At this point there was a HUGE pit offset on POP-X, the beam was hitting the top of the QPD case, and large (but not huge) yaw offset. We couldn't center the beam using PM1, so we used the dichroic.
We had to set the DC gain of the WFS DC interface on the front panel to HIGH to be able to see any meaningful DC signal from POPX, but anyway we managed to roughly center the beam in that H1:ASC-POP_X_DC_PIT_OUT and H1:ASC-POP_X_DC_YAW_OUT go both positive and negative as the beam fluctuates.
We didn't see anything on LSC POP_A at this point. We scanned PM1 and found that the beam is not that far and off mostly in PIT. We used a pico-ed splitter to split ASC and LSC POP to steer the beam on POP_A. We scanned the PICO to roughly put the beam at the center of the plateau. I say "roughly" because we used PRX beam which was freely flashing, so it was hard to go precise, but we can always do it after pumping down.
I say that the in-vac alignment is done (in that we can fine-tune after pumping down using picos and suspensions in HAM1 and also using pico in HAM3 if necessary).
Since we changed the HAM3 pico and made a large adjustment of the dichroic, the in-air POP beam as well as the green beam should have been affected. We'll put the table by HAM1 and see how they land on the periscope, and will adjust the steering mirrors in HAM1 if needed.

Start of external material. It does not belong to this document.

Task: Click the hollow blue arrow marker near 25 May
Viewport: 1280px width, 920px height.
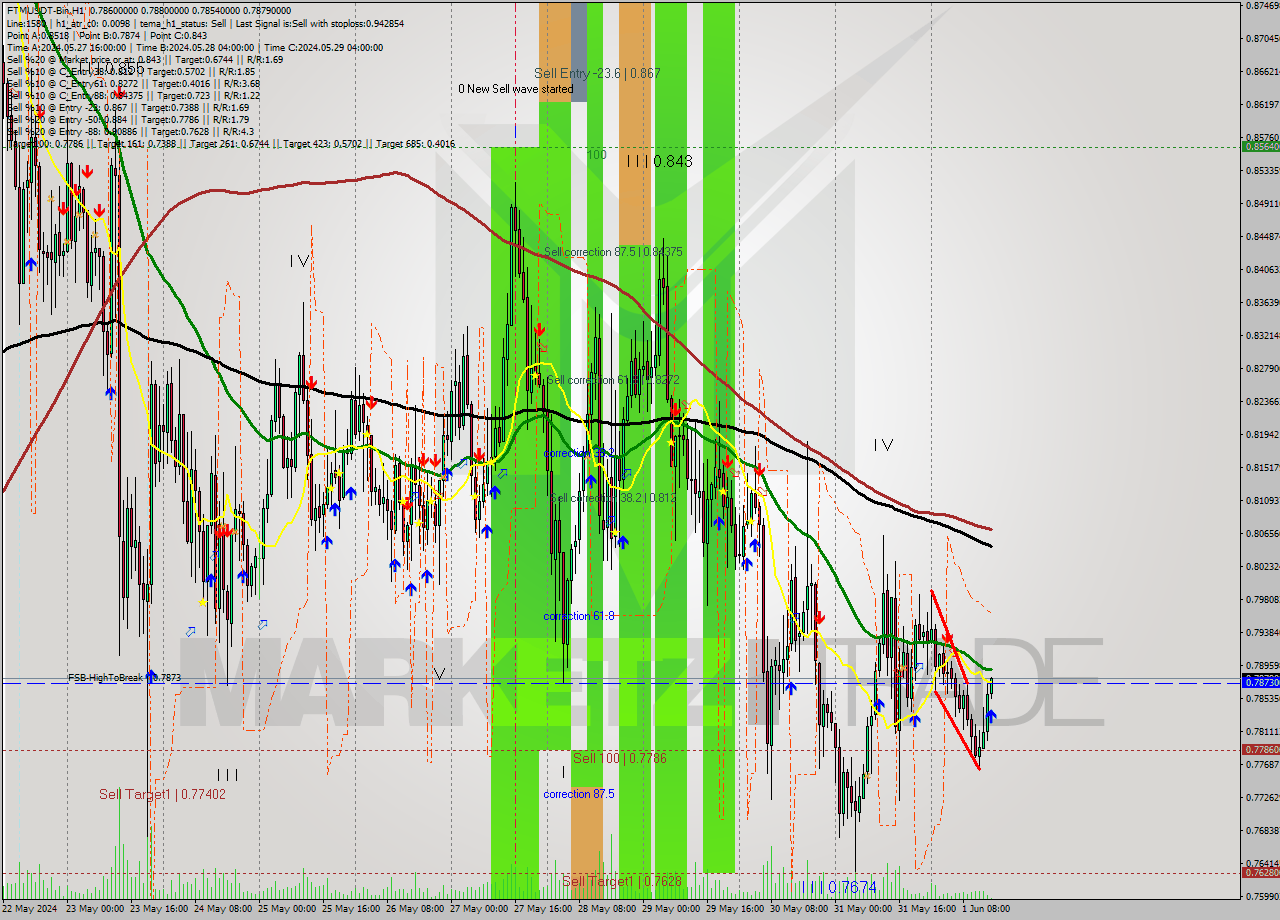Action: coord(264,622)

FYI, attached is a cartoon of what I think we did in the above alog as far as beam positions go.
Top row represents the top periscope mirror seen from HAM2 and the bottom row the dichroic seen from HAM2. Red,green and green-dotted circles represent the POP, ALSX and ALSY beam respectively, though in reality we didn't open the Y arm so we didn't see ALSY.
Circle radius represents the beam radius (about 2mm or so for POP and 1.4mm or so for ALS).
Beam spacings are according to Mike Smith's calculation (L1200282 section 1 and table 1).
Sina, Jim
We tested the functioning of the picomotors in the LIGO-SPI Pathfinder ISIK and ISIJ assemblies. All motors are working (see attached video).
The images show the test equipment used.